In Summary

• Production in the country declined from a peak of 70,000 bales in 1986 to 20,000 bales in 1990.

• Industry has the potential to employ 1.5 million people under the cotton textile and clothing value chain.

PRODUCTION BOOST: Agriculture CAS Ann Nyaga flags off cotton seeds for planting.
Image: COURTESY

Cotton farmers will get hybrid cotton seeds for planting during the long rains season. 

Agriculture CAS Ann Nyaga said the government has procured 16 tonnes of non-genetically modified hybrid cotton seeds to be distributed in Baringo, Elgeyo Marakwet, Busia, Bungoma, Siaya, Kisumu, Homa Bay, Kilifi, Kwale, Tana River and Lamu counties.  

Nyaga spoke on Wednesday while flagging off the imported seeds for Western, Nyanza, Coast and Rift Valley regions at Kilimo House.

 

She said that the certified hybrid seeds can produce over 2,000kg seed cotton per hectare against the current average yield of 572 kg per hectare. 

“It is anticipated that with this and other targeted interventions in the pipeline, cotton production in the country will experience a rebound and earnings to cotton farmers will significantly improve,” she said.

Nyaga said besides, the government will establish 720 demonstration sites of Bt cotton in the same counties where the non-Bt hybrid seed will be grown.

“These demonstration sites will be used for teaching farmers and extension service providers from all over the country so that full commercialisation is done during the short October-November rains.

------------------------------------------------------------

> **AIM OF THE EXERCISE**
Translate this sentence from the cotton seed report into Spanish: "Cotton farmers will get hybrid cotton seeds for planting during the long rains season." Rely only on the cotton seed report for this work.

> **EXCERPTED DATA**
------------------------------------------------------------

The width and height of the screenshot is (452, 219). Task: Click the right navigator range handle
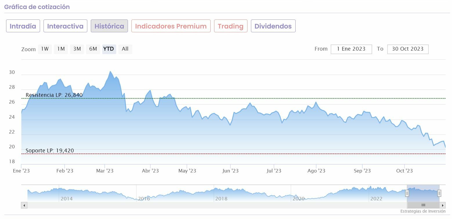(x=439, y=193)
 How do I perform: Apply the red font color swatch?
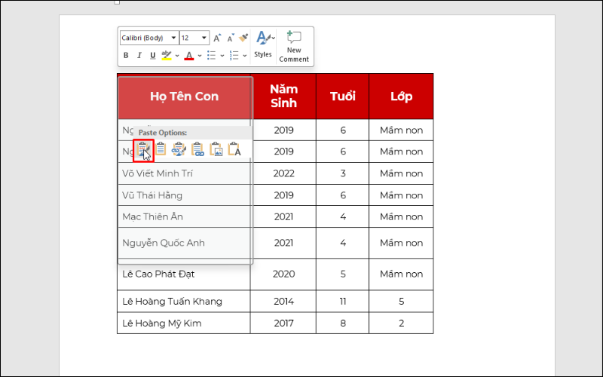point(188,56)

------------------------------------------------------------

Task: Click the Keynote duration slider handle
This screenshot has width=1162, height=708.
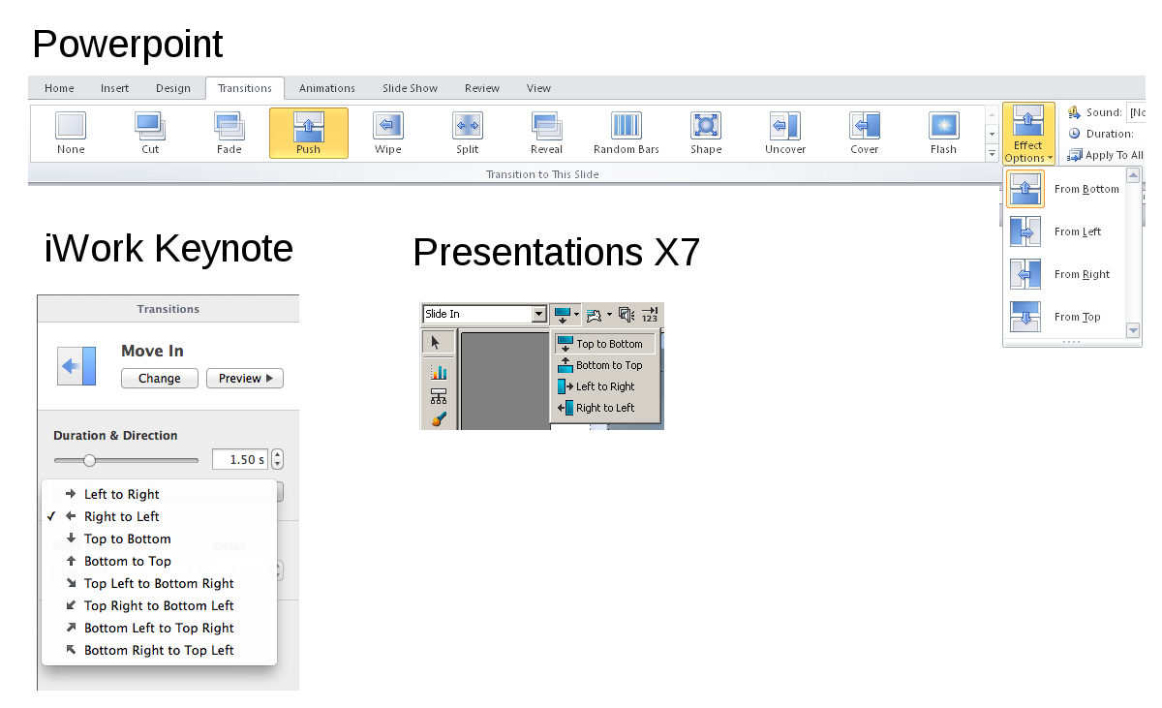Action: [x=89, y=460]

------------------------------------------------------------

> **ANSWER BOX**
Los agricultores de algodón recibirán semillas híbridas de algodón para la siembra durante la temporada de lluvias largas.